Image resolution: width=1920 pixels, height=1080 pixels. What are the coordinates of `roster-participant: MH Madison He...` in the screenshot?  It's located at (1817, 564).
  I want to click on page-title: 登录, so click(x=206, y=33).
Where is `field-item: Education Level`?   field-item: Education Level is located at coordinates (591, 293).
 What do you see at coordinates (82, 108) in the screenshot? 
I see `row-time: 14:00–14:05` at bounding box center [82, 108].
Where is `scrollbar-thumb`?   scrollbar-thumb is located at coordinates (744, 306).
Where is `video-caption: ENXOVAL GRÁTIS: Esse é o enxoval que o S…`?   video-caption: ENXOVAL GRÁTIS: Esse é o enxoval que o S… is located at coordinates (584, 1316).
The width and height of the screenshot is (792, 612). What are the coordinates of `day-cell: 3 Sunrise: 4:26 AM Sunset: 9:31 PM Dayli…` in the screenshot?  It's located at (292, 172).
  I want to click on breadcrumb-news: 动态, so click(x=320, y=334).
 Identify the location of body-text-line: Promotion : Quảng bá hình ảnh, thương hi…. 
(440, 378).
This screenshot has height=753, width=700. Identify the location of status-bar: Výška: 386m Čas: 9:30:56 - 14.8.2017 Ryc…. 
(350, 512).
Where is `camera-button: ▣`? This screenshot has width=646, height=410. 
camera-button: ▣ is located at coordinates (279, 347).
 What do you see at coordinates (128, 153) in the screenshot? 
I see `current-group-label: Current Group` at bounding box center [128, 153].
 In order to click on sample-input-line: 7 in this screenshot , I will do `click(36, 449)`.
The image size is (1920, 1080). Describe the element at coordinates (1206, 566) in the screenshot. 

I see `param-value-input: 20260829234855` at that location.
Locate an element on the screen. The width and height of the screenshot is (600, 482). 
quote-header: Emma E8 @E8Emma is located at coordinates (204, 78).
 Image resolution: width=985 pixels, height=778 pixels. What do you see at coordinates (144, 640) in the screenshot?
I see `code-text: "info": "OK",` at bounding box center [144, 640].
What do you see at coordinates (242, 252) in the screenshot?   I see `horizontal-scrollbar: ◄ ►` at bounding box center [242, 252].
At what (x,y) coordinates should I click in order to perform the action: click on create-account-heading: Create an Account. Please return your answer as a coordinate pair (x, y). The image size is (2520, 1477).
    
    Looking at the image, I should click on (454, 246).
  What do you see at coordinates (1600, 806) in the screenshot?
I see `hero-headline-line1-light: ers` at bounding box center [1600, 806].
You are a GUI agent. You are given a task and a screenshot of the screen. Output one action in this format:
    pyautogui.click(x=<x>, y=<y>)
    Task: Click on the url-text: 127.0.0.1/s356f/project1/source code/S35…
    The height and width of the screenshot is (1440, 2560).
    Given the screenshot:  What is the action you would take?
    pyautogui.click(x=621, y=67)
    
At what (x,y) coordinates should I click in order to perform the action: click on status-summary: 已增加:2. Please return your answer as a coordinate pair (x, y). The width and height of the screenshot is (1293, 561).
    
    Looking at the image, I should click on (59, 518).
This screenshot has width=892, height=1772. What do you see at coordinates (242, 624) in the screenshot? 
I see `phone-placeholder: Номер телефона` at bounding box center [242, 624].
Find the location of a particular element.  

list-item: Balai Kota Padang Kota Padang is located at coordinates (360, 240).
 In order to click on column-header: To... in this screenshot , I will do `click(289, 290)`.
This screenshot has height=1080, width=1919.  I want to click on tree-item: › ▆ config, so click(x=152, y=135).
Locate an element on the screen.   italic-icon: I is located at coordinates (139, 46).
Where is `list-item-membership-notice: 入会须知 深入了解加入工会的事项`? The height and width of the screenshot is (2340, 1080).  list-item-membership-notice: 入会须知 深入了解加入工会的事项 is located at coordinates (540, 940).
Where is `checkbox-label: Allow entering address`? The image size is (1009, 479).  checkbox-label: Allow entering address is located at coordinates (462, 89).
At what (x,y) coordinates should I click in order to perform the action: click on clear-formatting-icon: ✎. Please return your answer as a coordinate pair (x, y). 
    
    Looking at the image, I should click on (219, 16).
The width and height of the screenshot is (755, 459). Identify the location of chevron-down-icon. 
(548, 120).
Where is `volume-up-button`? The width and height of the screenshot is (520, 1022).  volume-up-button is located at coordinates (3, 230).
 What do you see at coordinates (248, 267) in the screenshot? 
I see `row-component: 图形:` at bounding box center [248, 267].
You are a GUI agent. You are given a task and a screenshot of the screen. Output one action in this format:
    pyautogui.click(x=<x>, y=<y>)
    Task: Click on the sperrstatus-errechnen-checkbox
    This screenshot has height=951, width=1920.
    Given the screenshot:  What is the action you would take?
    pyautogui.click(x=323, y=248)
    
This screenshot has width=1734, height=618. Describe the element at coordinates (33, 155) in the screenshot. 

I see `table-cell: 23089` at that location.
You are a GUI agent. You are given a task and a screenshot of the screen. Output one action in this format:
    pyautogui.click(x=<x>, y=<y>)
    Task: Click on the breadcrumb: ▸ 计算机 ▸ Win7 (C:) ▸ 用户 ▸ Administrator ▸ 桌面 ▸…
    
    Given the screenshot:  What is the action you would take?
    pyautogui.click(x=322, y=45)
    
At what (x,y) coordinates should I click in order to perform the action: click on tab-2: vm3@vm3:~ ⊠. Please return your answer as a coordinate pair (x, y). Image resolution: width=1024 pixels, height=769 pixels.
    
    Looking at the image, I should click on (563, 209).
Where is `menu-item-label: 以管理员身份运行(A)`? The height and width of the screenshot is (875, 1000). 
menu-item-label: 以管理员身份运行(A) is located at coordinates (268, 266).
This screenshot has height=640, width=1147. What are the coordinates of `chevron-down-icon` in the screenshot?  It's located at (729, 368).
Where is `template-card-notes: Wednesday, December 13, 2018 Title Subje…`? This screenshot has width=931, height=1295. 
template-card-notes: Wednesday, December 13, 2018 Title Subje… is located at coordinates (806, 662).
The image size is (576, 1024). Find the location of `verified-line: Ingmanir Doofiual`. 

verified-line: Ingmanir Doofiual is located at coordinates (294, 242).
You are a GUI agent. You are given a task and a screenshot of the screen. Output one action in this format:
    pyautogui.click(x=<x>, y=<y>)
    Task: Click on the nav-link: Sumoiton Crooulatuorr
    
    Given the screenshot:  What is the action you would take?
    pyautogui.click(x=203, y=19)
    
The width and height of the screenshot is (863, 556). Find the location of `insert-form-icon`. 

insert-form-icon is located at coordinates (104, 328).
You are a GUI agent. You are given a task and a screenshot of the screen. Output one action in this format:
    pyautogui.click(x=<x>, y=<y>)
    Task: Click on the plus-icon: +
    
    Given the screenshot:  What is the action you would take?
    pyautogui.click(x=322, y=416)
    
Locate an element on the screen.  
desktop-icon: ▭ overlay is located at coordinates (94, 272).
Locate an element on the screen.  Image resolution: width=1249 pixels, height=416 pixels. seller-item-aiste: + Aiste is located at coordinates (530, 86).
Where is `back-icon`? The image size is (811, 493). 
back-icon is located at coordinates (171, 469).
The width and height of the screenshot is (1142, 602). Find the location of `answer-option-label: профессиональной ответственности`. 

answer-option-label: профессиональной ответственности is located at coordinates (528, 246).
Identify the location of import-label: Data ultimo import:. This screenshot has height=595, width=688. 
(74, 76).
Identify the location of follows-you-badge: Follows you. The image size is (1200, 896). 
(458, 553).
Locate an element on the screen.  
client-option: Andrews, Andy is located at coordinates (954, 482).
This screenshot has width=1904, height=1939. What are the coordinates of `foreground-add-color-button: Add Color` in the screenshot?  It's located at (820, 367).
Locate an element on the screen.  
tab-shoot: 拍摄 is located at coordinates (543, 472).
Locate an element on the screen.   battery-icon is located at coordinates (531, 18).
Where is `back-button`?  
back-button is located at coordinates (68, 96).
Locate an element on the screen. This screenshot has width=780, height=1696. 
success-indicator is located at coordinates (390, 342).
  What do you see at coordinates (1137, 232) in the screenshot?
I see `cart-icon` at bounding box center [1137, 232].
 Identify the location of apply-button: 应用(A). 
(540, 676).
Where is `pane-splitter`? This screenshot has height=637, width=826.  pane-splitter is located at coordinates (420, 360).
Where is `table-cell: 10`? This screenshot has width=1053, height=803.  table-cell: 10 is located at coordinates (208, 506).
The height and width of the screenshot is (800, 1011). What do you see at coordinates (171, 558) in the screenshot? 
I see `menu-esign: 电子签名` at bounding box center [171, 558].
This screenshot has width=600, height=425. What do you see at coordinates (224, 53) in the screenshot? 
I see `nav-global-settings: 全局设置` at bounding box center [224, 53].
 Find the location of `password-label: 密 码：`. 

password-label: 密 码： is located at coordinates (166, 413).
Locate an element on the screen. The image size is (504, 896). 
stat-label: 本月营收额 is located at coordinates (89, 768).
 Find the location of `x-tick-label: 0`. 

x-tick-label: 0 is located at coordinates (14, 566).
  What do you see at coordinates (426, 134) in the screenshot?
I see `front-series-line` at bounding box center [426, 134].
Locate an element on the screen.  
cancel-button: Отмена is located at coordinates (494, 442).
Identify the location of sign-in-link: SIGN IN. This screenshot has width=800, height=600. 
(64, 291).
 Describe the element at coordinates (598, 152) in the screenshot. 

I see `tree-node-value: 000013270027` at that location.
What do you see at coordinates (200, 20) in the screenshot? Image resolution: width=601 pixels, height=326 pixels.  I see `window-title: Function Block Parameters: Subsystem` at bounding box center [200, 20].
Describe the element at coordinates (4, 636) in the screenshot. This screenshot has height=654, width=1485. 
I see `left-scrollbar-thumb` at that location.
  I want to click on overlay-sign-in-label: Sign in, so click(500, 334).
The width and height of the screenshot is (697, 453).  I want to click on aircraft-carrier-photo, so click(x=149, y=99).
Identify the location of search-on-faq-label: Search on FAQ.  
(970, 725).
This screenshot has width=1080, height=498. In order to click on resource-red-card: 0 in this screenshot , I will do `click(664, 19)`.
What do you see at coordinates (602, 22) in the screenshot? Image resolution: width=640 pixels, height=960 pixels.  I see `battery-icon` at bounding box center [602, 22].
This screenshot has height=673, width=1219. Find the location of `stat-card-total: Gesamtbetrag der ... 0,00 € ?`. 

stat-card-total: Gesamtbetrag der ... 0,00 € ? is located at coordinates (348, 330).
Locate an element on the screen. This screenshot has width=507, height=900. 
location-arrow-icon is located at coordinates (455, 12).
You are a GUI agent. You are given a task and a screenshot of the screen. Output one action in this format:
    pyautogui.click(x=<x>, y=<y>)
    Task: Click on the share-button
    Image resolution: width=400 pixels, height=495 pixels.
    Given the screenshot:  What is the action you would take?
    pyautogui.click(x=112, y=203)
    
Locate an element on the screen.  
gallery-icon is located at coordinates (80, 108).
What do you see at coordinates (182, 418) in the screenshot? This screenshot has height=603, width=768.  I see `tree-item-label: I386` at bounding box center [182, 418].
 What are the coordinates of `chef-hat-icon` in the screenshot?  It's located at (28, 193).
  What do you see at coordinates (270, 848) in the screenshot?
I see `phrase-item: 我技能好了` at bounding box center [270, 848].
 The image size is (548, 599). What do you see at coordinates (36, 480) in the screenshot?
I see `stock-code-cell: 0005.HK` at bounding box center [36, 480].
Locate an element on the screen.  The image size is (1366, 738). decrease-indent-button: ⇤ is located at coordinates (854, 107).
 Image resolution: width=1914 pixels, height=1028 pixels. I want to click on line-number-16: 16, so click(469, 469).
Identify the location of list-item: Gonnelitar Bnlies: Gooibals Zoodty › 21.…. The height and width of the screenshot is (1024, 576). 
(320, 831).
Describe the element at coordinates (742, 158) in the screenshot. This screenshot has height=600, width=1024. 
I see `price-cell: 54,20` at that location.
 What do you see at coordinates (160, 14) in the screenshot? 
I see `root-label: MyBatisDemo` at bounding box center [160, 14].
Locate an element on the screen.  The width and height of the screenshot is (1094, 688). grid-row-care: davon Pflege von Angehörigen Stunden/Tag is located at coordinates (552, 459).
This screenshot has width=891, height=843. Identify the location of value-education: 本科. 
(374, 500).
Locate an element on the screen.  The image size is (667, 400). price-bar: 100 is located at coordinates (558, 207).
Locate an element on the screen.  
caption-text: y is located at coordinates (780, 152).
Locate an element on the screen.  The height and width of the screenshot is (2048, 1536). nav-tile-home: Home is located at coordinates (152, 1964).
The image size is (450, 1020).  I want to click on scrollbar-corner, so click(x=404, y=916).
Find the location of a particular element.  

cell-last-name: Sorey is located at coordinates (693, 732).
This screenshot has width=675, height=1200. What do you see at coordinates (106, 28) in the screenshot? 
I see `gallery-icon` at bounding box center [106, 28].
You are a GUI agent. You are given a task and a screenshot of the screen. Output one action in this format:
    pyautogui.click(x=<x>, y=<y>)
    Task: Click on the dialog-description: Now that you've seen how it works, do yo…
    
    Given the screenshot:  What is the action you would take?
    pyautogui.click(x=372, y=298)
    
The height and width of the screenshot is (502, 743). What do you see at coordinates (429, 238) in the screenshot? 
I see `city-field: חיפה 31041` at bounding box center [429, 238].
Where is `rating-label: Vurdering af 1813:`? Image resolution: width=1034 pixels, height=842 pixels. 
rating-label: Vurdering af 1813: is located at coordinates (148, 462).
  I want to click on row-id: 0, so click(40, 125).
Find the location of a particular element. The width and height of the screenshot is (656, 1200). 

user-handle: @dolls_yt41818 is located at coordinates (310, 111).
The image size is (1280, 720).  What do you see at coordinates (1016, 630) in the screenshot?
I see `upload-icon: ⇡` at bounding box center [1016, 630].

▸ **What is being asked**:
Copy the records word for word, beginning at the very start and ending with the line containing "center [128, 153].".

▸ **Answer for the task**:
Image resolution: width=1920 pixels, height=1080 pixels. What are the coordinates of `roster-participant: MH Madison He...` in the screenshot?  It's located at (1817, 564).
  I want to click on page-title: 登录, so click(x=206, y=33).
Where is `field-item: Education Level`?   field-item: Education Level is located at coordinates (591, 293).
 What do you see at coordinates (82, 108) in the screenshot? 
I see `row-time: 14:00–14:05` at bounding box center [82, 108].
Where is `scrollbar-thumb`?   scrollbar-thumb is located at coordinates (744, 306).
Where is `video-caption: ENXOVAL GRÁTIS: Esse é o enxoval que o S…`?   video-caption: ENXOVAL GRÁTIS: Esse é o enxoval que o S… is located at coordinates (584, 1316).
The width and height of the screenshot is (792, 612). What are the coordinates of `day-cell: 3 Sunrise: 4:26 AM Sunset: 9:31 PM Dayli…` in the screenshot?  It's located at (292, 172).
  I want to click on breadcrumb-news: 动态, so click(x=320, y=334).
 Identify the location of body-text-line: Promotion : Quảng bá hình ảnh, thương hi…. 
(440, 378).
This screenshot has height=753, width=700. Identify the location of status-bar: Výška: 386m Čas: 9:30:56 - 14.8.2017 Ryc…. 
(350, 512).
Where is `camera-button: ▣`? This screenshot has width=646, height=410. 
camera-button: ▣ is located at coordinates (279, 347).
 What do you see at coordinates (128, 153) in the screenshot? 
I see `current-group-label: Current Group` at bounding box center [128, 153].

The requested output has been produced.